(Assigned task) Write out the line with "Task: Expand the" and every later line through the end of the data below, exactly as given, with no pictures in the copy.

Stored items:
※

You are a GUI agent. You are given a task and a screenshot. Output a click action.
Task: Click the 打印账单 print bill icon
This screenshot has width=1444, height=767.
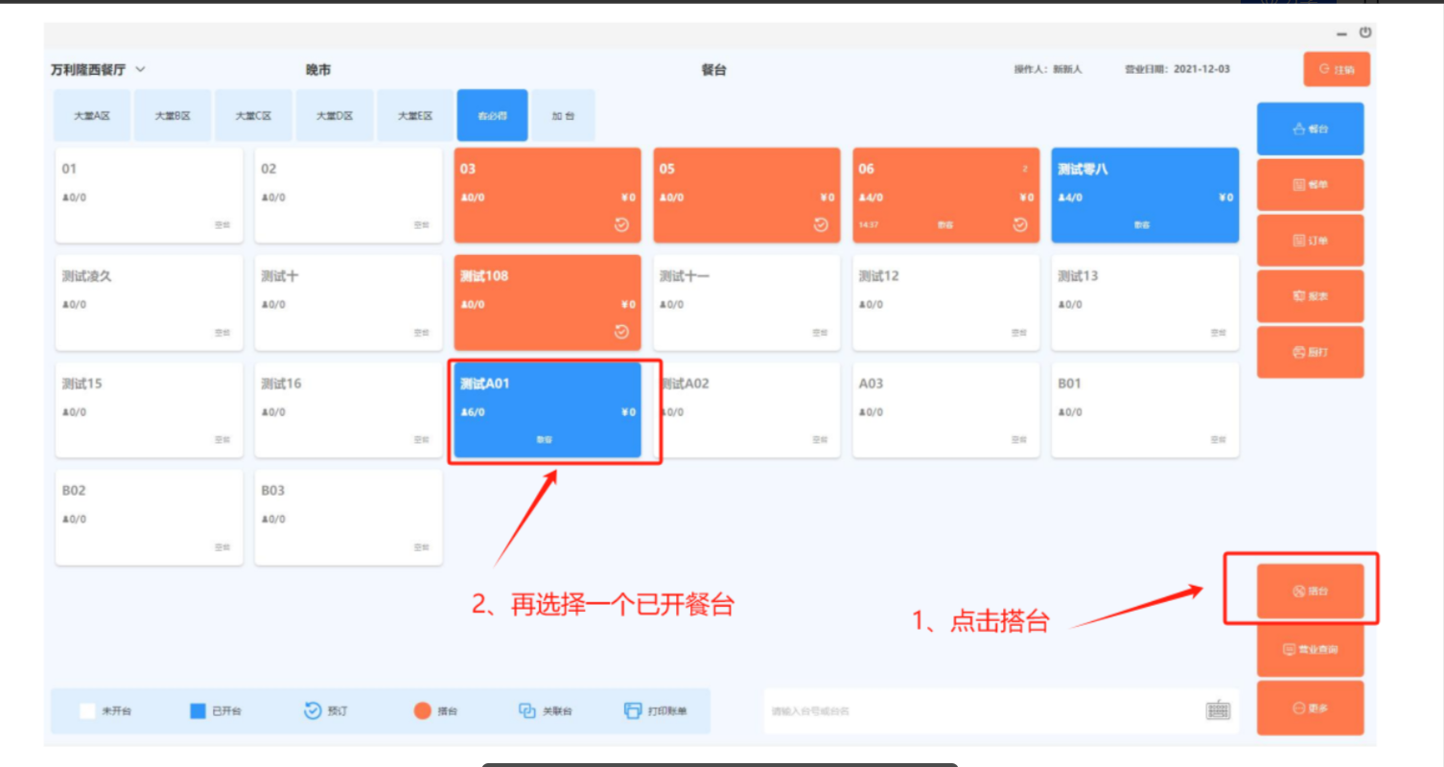point(632,710)
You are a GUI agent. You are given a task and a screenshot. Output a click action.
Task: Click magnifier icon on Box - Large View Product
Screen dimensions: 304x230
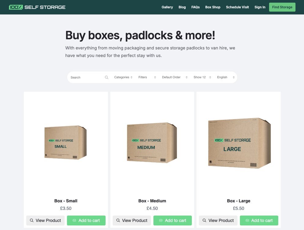[x=204, y=220]
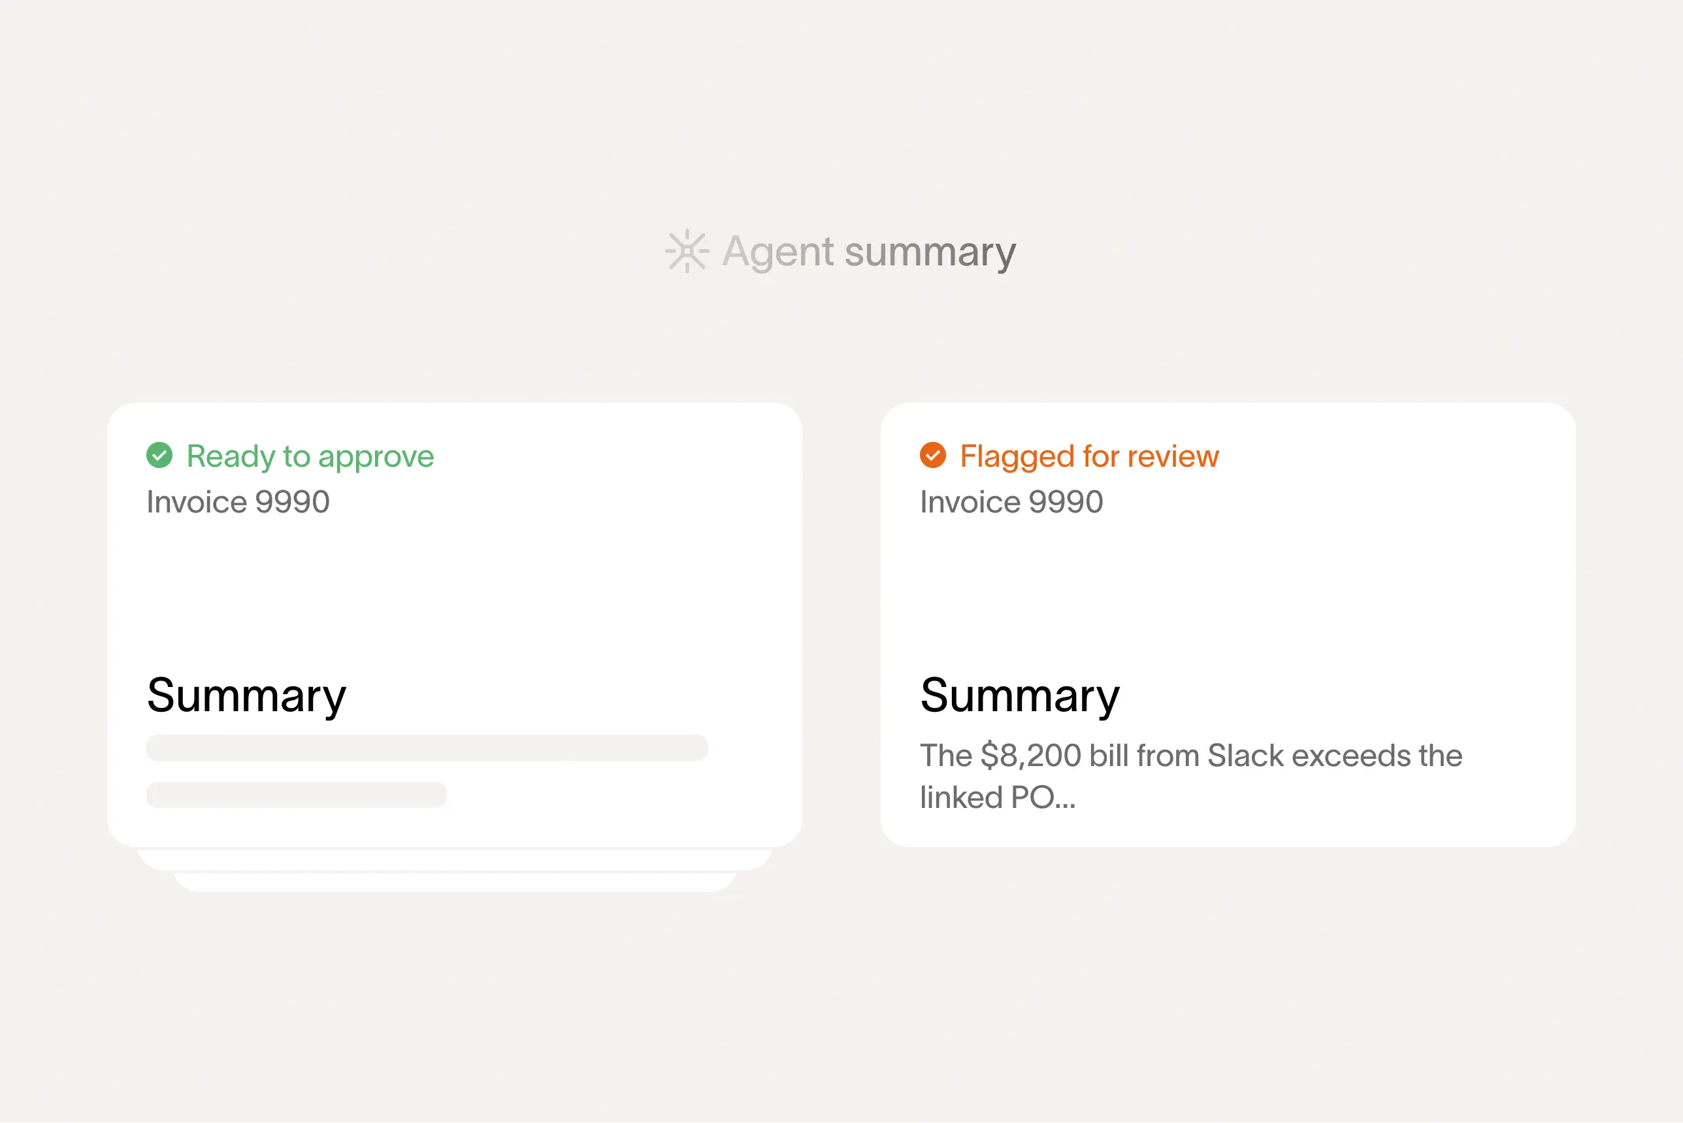Click the Summary heading in flagged card
The height and width of the screenshot is (1123, 1683).
tap(1019, 695)
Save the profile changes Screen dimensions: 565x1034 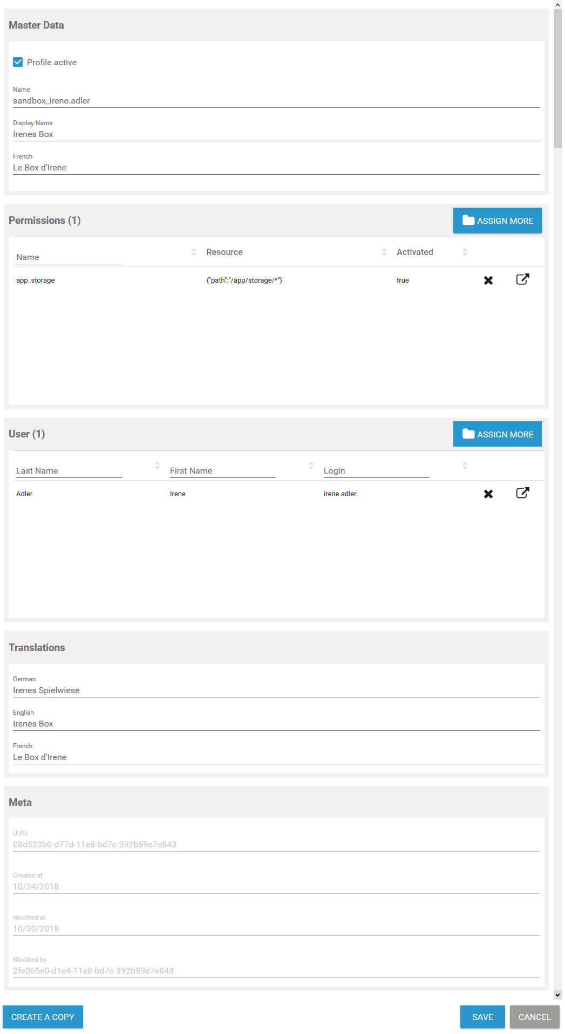pos(482,1017)
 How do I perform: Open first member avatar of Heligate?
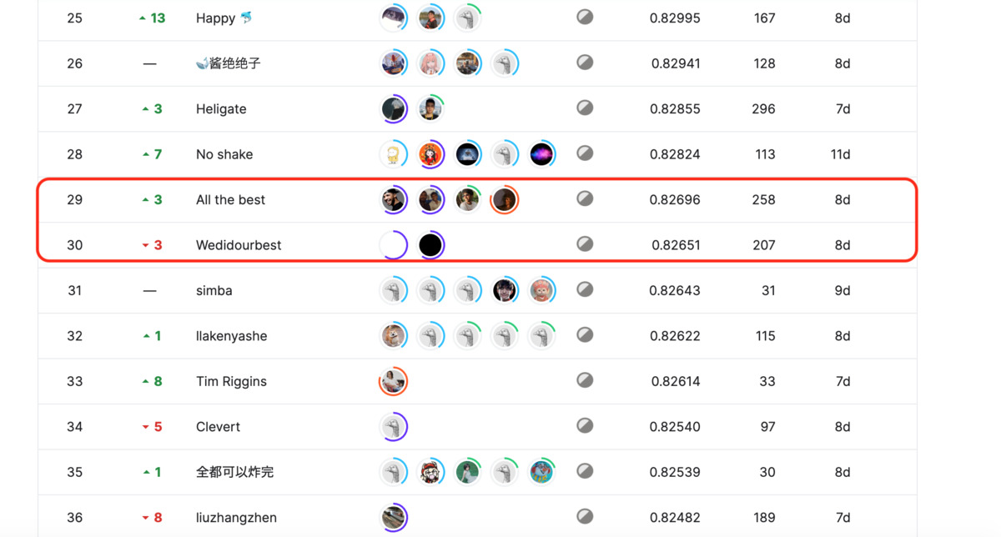393,108
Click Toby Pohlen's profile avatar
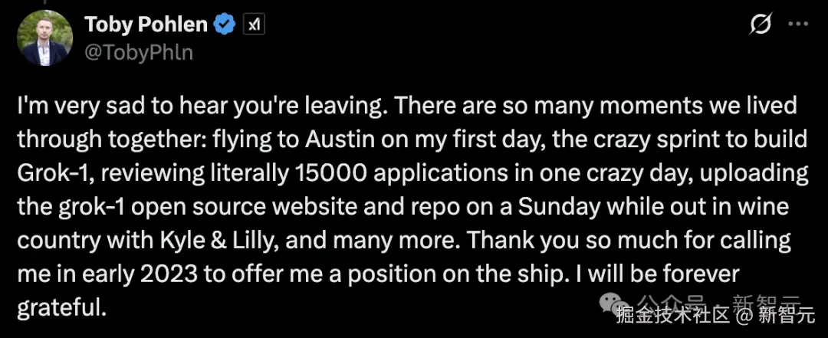 point(44,38)
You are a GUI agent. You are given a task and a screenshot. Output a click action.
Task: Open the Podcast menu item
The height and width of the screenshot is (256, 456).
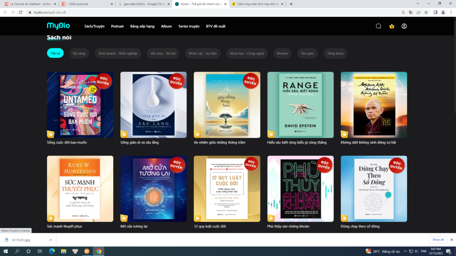(x=117, y=26)
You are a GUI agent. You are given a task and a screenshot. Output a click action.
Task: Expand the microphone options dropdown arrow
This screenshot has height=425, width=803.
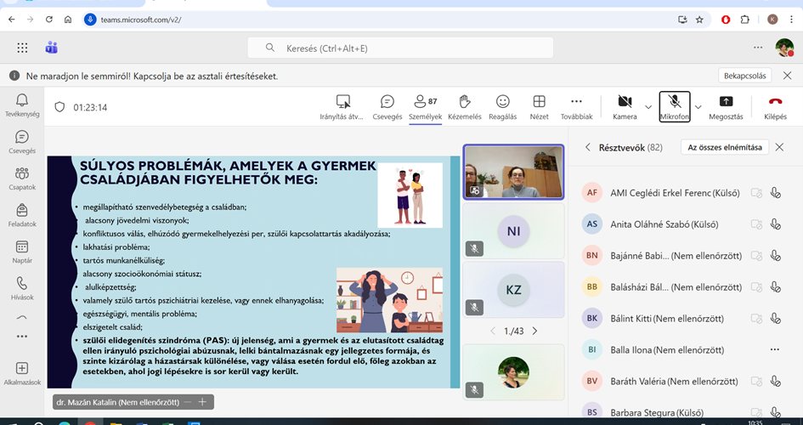[x=698, y=107]
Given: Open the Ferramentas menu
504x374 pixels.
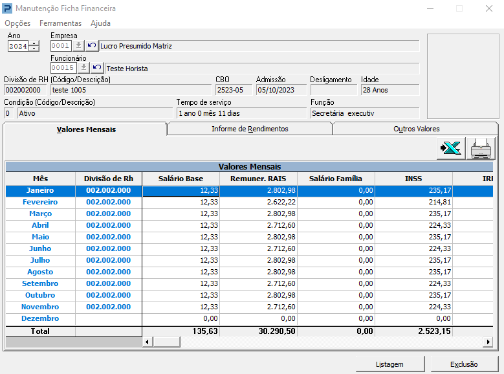Looking at the screenshot, I should [x=61, y=23].
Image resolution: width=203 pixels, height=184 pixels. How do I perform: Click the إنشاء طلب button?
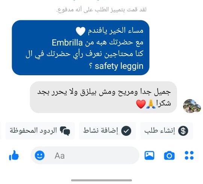167,131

※

(Response below)
Task: Expand the microphone options dropdown arrow
This screenshot has height=425, width=803.
[x=698, y=107]
Given: Open the Ferramentas menu
504x374 pixels.
Looking at the screenshot, I should [x=61, y=23].
Image resolution: width=203 pixels, height=184 pixels. How do I perform: Click the إنشاء طلب button?
167,131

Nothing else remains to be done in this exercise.